**Task**
Drop the pictures and repeat exactly from the "This screenshot has" line down to the last line of the entries below.

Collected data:

- - -

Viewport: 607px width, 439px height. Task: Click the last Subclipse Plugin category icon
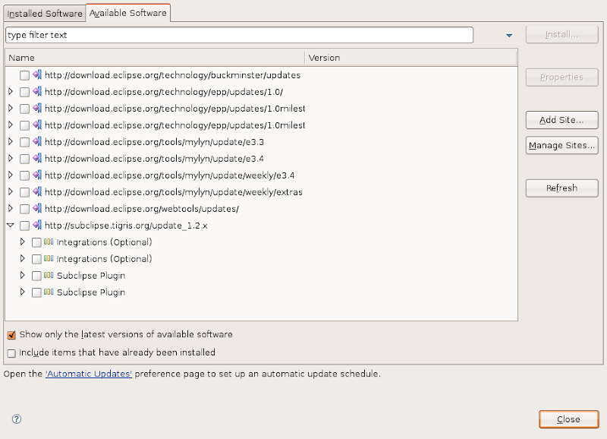[x=49, y=292]
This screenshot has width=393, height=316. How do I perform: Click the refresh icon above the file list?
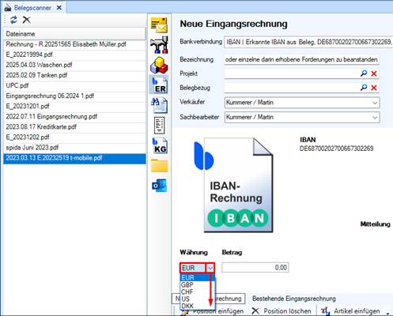click(13, 20)
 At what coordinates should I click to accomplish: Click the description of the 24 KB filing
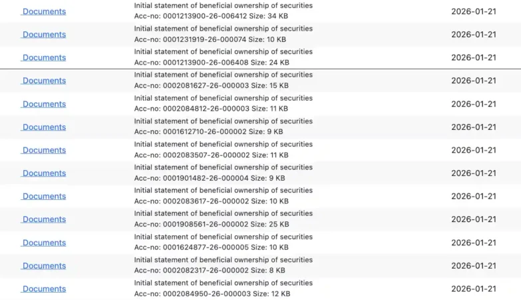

- - -

**Output below**
This screenshot has width=393, height=316. How do I perform: Click the refresh icon above the file list?
click(13, 20)
 At what coordinates should I click to accomplish: Click the description of the 24 KB filing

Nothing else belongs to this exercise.